Home Rule

Floor Speech

Date: April 12, 2011
Location: Washington, DC

Ms. NORTON. Mr. Speaker, I come to the floor today to celebrate the 41 District of Columbia elected officials and residents led by Mayor Vincent Gray and five members of the D.C. City Council who were arrested in front of the Hart Senate office building yesterday evening, and hundreds of other residents who gathered to protest their second-class treatment as American citizens by the Republican House, the Democratic-led Senate, and the administration.

The 2011 continuing resolution due on the floor this week contains a sinister trade that takes the District of Columbia's self-governing rights to spend its own local funds on abortion services for poor women, as many jurisdictions have long done. The CR also funds the start-up of a new, private school voucher program but only in D.C., about which no local elected official was consulted.

It is the House Republicans who have been on an undemocratic warpath against the District's home rule. But yesterday, residents did not spare Senate Democrats or the President who, in the end, accepted Republican demands.
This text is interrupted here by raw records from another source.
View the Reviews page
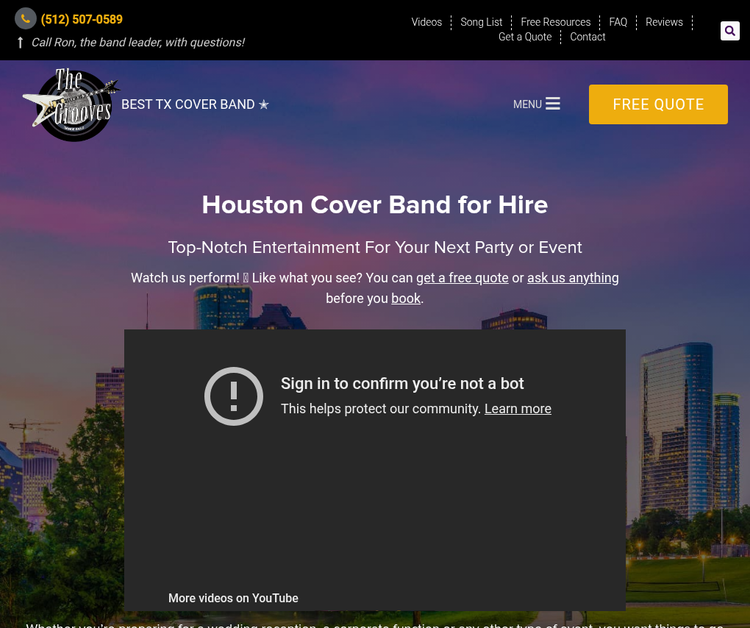Image resolution: width=750 pixels, height=628 pixels. coord(664,22)
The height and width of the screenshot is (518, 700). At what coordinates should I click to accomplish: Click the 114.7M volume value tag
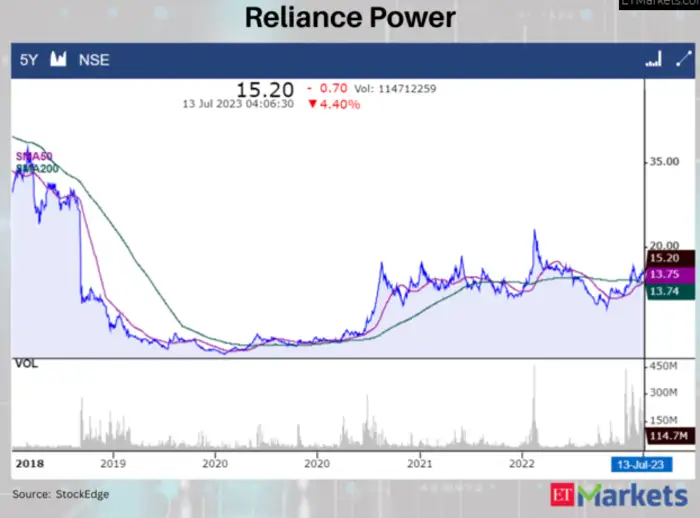(x=665, y=436)
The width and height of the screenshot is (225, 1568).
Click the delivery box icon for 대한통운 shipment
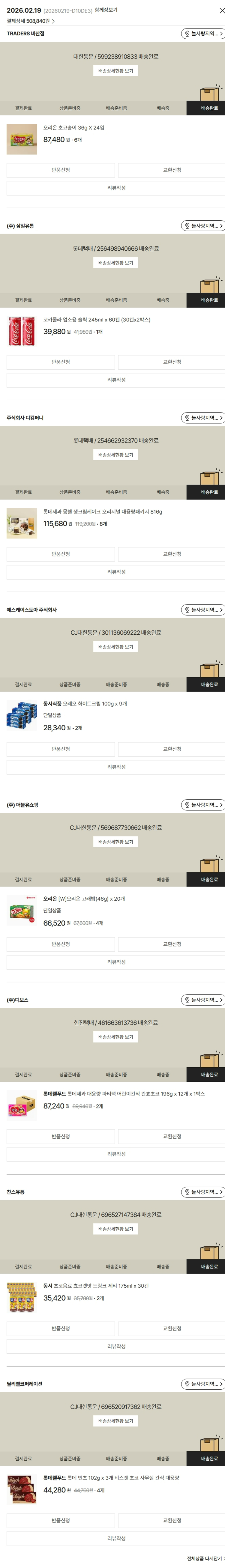[x=210, y=93]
The House will hear from me again as I try to remove these anti-home rule riders; but this body has repeatedly turned a deaf ear to me on violations of the city's most basic rights to local control.
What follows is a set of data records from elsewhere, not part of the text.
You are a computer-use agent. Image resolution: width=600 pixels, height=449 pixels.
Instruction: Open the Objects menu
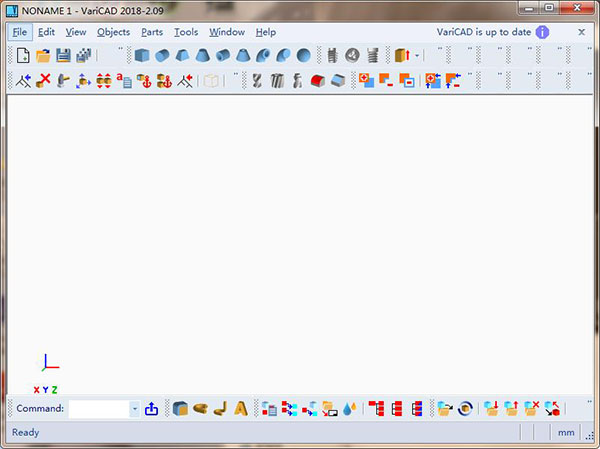tap(113, 32)
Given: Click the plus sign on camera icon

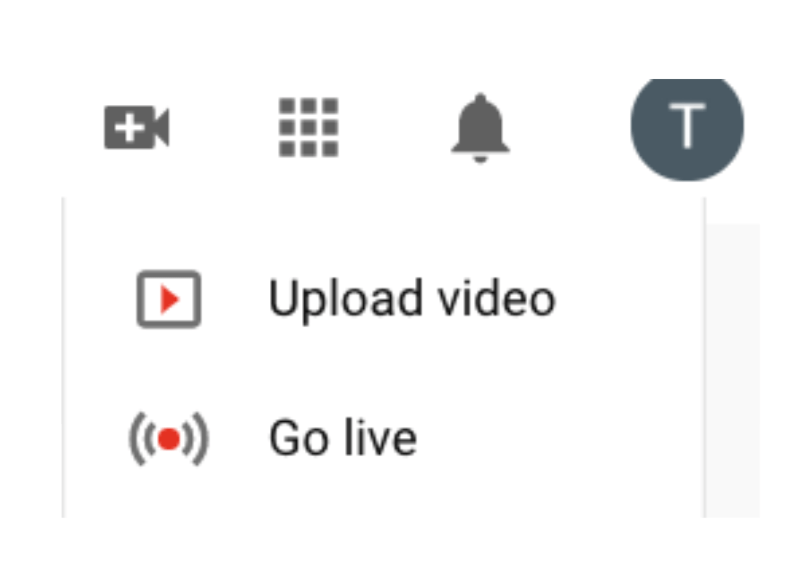Looking at the screenshot, I should [x=129, y=128].
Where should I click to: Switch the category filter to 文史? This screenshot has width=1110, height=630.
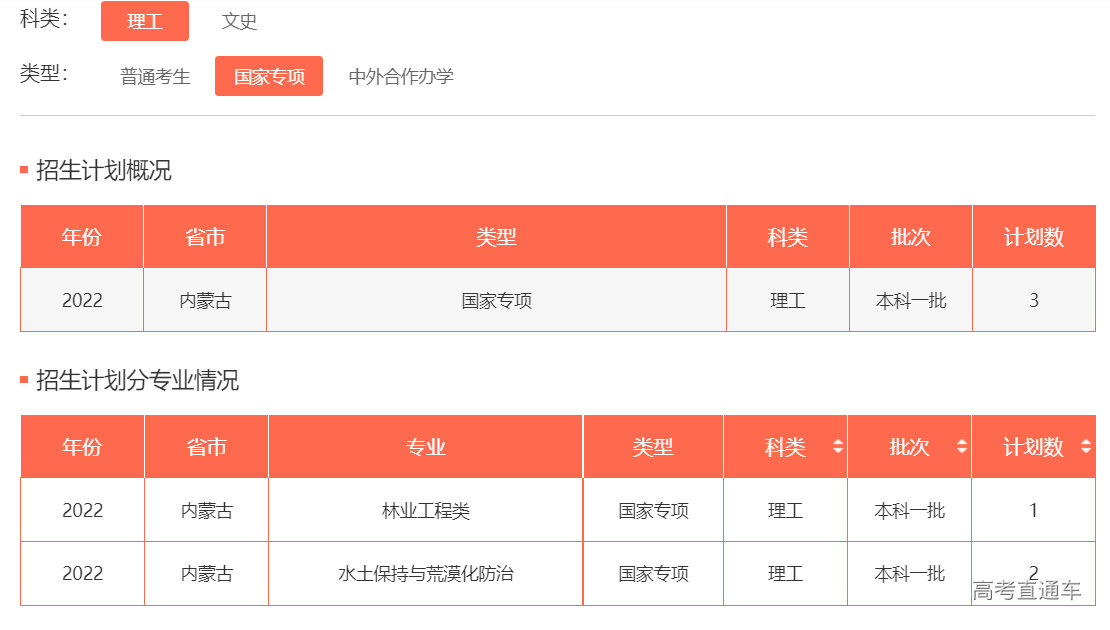(x=239, y=21)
Congress continually and summarily refused my bill and several amendments to allow the District to spend its own local funds to avoid a shutdown of the city government that would have occurred with a Federal shutdown, even though only our local funds were involved.

Yesterday, however, Congress and the country heard from the people themselves. House rules do not allow Members to organize demonstrations, and yesterday's spontaneous outpouring of citizens, where I was not present, showed why the people must always speak for themselves. D.C. Vote organized yesterday's mammoth demonstration in a couple of days; and residents poured onto Constitution Avenue, anxious for an outlet for their accumulated outrage at being traded on a congressional auction block.

Yesterday, the House, the Senate, and the administration heard the voices and saw the faces of our city. The House may disagree with the views of our American citizens on women's constitutional reproductive rights, but no American would sanction congressional mandates on how our local citizens may spend the local taxes they raise. The Speaker may favor private school vouchers, but no American would agree that his preference should override a city's local decision for public charter schools as the alternative to our private schools.

The House may continue to ignore me; but yesterday D.C. elected officials and residents, like millions of others throughout the world, showed that the people will not be ignored forever.

I will offer a separate statement including the names of the residents and officials who were arrested, with gratitude.